Now Andre 3000 plays flute music.
If he embraces getting older, why oh why shouldn’t I?
Blanche Devereaux, here I come. (Ok, we all know I’m a Dorothy)
When pinpointing where you are in life, it never hurts to re-read Shakespeare’s The Seven Ages of Man, which reminds us that all the world’s a stage.
Looking for myself in the monologue, I had to scan a little farther down to highlight where I think I am. You know, like those apps or websites that ask you for your birth year? I’ve found it disconcerting lately how I have to scroll a little further each time, further away from the turn of the century, and then still another one, no two?! it couldn’t be three?! swipes to get there.
But I found my “you are here” - I am the justice, now - it rings a bell - always a referee to my kids, a wider waist, a real hair color, the comfort of middle age and security, my wise waxings and observations of what’s modern, what’s past.
I’m just playing my part. Nothing new under the sun.
All the world’s a stage, And all the men and women merely players; They have their exits and their entrances, And one man in his time plays many parts, His acts being seven ages. At first the infant, Mewling and puking in the nurse’s arms; And then the whining schoolboy, with his satchel And shining morning face, creeping like snail Unwillingly to school. And then the lover, Sighing like furnace, with a woeful ballad Made to his mistress’ eyebrow. Then a soldier, Full of strange oaths, and bearded like the pard, Jealous in honor, sudden and quick in quarrel, Seeking the bubble reputation Even in the cannon’s mouth. And then the justice, In fair round belly with good capon lined, With eyes severe and beard of formal cut, Full of wise saws and modern instances; And so he plays his part. The sixth age shifts Into the lean and slippered pantaloon, With spectacles on nose and pouch on side; His youthful hose, well saved, a world too wide For his shrunk shank; and his big manly voice, Turning again toward childish treble, pipes And whistles in his sound. Last scene of all, That ends this strange eventful history, Is second childishness and mere oblivion, Sans teeth, sans eyes, sans taste, sans everything.
But let’s not talk of sans (without) everything right now. This sandwich generation lady is quite AVEC (with) and ready for the spring.

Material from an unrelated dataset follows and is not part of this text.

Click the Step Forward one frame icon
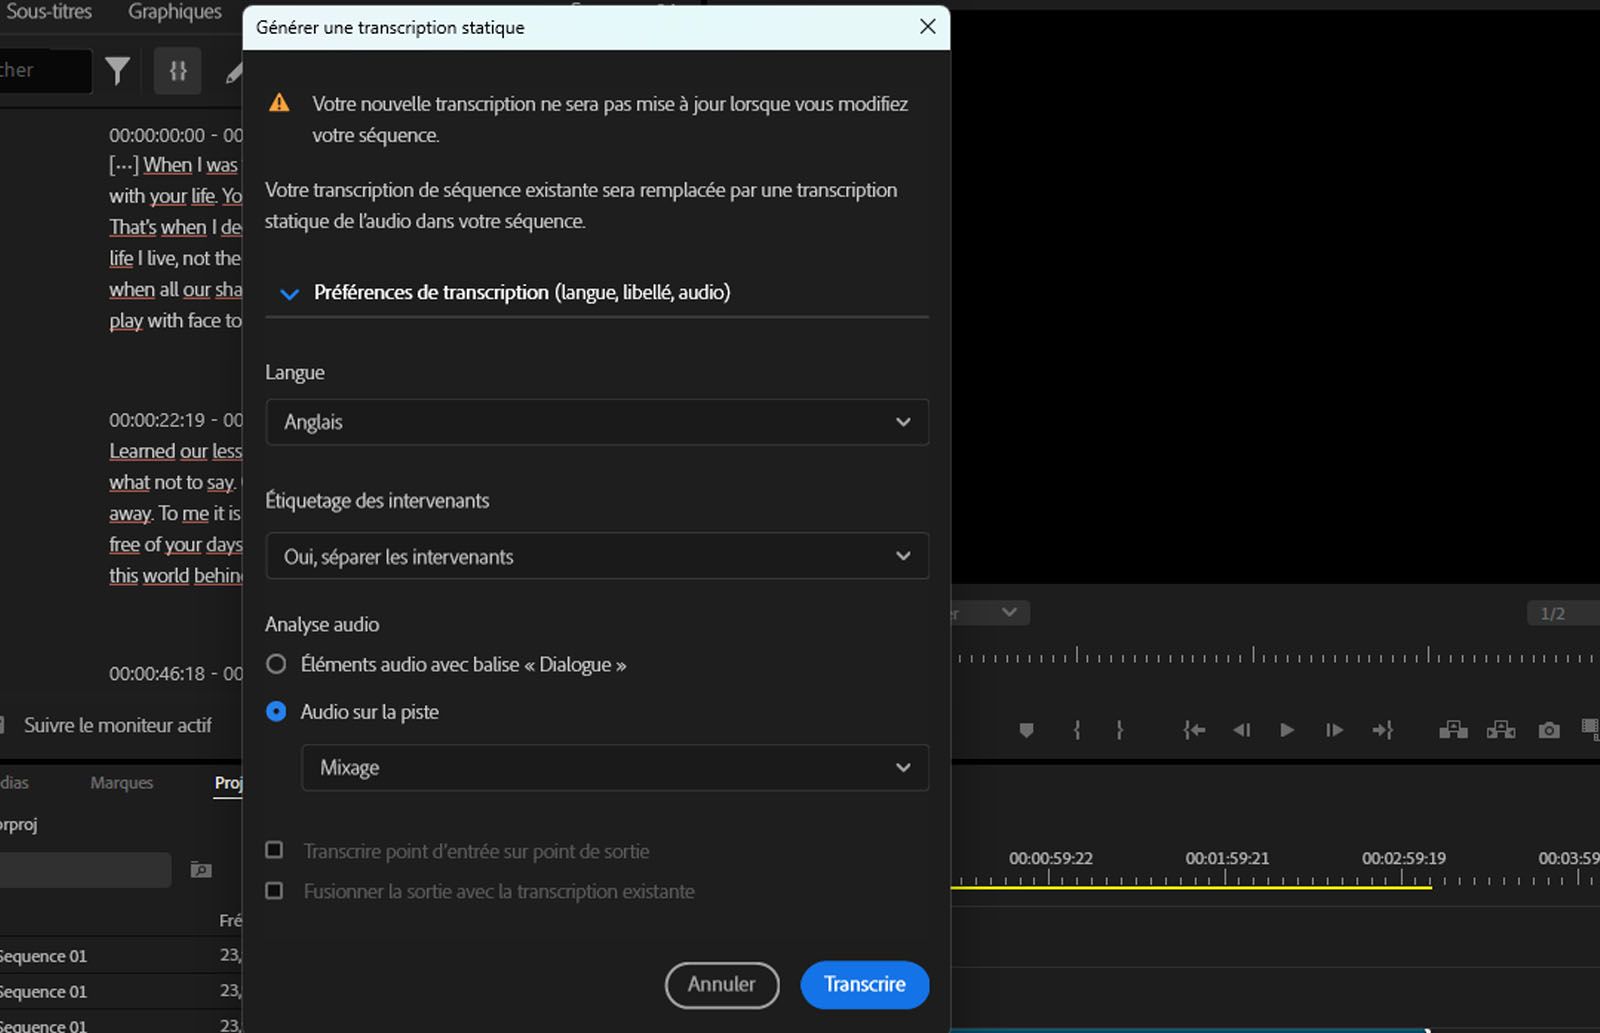 click(1334, 730)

I would love to hear you share your “senior moments.” Or your take on the Seven Stages. Love to you all.
This all so incredibly, utterly relatable. When I started my job, everyone around me seemed so lold. I'm older now than they were then. Every once in awhile one of my coworkers will remind me that I was hired before they were born. Usually, it's lower grade (and good natured) teasing like saying the music I'm playing reminds them of being in their parent's car. Ack. I also tried to explain how we used to seek out internet cafes when landing somewhere new on a trip. You can imagine how that went.
P.S. Not sure if we're talking about the same chain, but there are still Perkins restaurants here in WI.
We had Oldies stations and Nick-at-Nite, which were all curated for us to know what we should know. Now that everything is available (YouTube, Spotify etc.), you have to already KNOW what you want to know in order TO know. And kids don't.